Supplied data:
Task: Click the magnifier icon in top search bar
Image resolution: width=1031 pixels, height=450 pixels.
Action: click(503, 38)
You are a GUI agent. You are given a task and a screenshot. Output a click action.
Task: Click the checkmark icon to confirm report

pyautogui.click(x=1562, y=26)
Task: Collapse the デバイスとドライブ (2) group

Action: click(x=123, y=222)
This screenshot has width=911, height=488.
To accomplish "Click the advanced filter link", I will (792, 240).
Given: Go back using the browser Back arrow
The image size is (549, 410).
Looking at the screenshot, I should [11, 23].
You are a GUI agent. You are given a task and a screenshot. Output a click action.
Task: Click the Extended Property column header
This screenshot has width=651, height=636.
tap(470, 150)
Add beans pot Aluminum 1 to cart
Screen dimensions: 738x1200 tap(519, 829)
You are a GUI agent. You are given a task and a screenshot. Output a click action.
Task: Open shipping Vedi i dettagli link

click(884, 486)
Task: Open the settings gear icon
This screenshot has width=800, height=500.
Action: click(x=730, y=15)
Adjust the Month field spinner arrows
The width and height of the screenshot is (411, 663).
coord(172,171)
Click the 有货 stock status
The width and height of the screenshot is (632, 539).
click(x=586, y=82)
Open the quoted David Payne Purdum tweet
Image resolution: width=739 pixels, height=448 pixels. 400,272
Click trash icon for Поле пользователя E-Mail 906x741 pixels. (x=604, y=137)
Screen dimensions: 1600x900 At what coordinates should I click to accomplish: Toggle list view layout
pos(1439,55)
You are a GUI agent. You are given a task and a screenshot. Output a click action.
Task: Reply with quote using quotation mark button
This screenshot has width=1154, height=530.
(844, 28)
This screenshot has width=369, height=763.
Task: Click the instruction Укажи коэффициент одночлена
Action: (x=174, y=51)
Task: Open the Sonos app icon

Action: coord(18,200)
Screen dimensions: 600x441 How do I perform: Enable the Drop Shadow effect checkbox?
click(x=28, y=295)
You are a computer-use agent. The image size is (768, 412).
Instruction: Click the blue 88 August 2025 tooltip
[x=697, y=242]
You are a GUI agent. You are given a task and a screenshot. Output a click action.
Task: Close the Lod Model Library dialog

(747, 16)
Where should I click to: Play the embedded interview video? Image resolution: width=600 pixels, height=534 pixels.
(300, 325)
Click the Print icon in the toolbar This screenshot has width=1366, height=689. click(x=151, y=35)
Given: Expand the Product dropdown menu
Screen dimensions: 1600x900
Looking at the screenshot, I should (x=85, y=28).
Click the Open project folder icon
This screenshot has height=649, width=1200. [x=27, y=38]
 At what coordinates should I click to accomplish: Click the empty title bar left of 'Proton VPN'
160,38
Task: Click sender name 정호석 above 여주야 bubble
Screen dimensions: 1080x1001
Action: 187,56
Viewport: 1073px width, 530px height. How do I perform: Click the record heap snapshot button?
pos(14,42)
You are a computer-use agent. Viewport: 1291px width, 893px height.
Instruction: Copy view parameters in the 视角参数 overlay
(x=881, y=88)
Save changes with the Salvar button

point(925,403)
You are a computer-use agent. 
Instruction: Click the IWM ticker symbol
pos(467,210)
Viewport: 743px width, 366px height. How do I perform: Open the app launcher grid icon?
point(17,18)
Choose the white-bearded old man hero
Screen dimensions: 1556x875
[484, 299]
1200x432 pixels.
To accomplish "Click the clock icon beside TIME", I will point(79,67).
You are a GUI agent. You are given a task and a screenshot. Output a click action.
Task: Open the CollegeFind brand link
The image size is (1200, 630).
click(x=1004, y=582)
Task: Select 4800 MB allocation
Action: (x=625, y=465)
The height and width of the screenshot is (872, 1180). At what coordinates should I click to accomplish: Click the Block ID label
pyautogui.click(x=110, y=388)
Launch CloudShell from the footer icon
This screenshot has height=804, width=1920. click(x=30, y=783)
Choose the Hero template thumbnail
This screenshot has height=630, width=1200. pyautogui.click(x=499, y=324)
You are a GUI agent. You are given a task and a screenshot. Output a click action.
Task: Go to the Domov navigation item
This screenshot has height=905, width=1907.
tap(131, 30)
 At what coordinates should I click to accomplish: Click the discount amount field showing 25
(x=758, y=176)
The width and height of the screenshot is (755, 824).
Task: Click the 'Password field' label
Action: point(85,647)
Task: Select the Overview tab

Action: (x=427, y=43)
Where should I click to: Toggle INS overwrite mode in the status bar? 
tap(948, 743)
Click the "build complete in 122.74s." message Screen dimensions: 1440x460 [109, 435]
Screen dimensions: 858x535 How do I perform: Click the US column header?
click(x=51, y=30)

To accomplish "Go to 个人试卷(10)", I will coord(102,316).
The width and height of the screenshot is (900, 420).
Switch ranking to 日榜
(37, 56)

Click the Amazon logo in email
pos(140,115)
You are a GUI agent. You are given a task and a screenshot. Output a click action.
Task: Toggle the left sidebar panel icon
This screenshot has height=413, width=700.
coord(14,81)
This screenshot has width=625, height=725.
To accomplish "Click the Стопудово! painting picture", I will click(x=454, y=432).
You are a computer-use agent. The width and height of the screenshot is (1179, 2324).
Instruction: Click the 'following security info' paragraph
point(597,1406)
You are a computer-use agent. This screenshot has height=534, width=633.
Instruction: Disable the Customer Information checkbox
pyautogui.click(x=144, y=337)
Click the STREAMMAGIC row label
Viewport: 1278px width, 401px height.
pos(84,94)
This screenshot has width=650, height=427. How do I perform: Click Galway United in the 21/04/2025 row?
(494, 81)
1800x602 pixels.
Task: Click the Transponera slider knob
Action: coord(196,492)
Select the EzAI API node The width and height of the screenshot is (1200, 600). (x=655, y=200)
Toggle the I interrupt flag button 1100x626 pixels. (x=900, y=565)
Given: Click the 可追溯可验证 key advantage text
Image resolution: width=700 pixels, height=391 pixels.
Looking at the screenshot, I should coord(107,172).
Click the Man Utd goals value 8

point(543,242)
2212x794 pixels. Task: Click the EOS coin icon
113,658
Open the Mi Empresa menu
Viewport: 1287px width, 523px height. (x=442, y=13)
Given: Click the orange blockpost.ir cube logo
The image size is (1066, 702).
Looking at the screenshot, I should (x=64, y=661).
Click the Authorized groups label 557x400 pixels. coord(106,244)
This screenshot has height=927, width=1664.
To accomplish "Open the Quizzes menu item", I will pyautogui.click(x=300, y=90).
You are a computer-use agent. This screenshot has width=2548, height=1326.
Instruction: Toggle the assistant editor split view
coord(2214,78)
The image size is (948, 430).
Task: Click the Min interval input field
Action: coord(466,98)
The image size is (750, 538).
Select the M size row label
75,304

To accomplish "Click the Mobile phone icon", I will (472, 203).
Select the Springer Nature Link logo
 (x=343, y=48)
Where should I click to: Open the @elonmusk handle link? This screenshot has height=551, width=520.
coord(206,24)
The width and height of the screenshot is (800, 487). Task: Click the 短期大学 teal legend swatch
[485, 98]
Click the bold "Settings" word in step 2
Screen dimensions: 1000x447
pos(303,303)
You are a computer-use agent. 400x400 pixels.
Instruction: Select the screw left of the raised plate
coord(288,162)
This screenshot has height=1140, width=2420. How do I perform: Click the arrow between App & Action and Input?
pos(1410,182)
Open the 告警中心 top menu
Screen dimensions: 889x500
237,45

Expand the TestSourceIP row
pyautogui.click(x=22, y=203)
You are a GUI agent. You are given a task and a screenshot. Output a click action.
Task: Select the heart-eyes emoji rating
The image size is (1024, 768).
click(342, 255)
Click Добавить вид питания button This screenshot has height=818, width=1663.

The problem: Here the answer is the exact run of lines above, from the line with "The image size is (750, 538)." down to the last, and nothing else.

Task solution:
The image size is (750, 538).
Select the M size row label
75,304

To accomplish "Click the Mobile phone icon", I will (472, 203).
Select the Springer Nature Link logo
 (x=343, y=48)
Where should I click to: Open the @elonmusk handle link? This screenshot has height=551, width=520.
coord(206,24)
The width and height of the screenshot is (800, 487). Task: Click the 短期大学 teal legend swatch
[485, 98]
Click the bold "Settings" word in step 2
Screen dimensions: 1000x447
pos(303,303)
You are a computer-use agent. 400x400 pixels.
Instruction: Select the screw left of the raised plate
coord(288,162)
This screenshot has height=1140, width=2420. How do I perform: Click the arrow between App & Action and Input?
pos(1410,182)
Open the 告警中心 top menu
Screen dimensions: 889x500
237,45

Expand the TestSourceIP row
pyautogui.click(x=22, y=203)
You are a GUI agent. You are given a task and a screenshot. Output a click action.
Task: Select the heart-eyes emoji rating
The image size is (1024, 768).
click(342, 255)
Click Добавить вид питания button This screenshot has height=818, width=1663.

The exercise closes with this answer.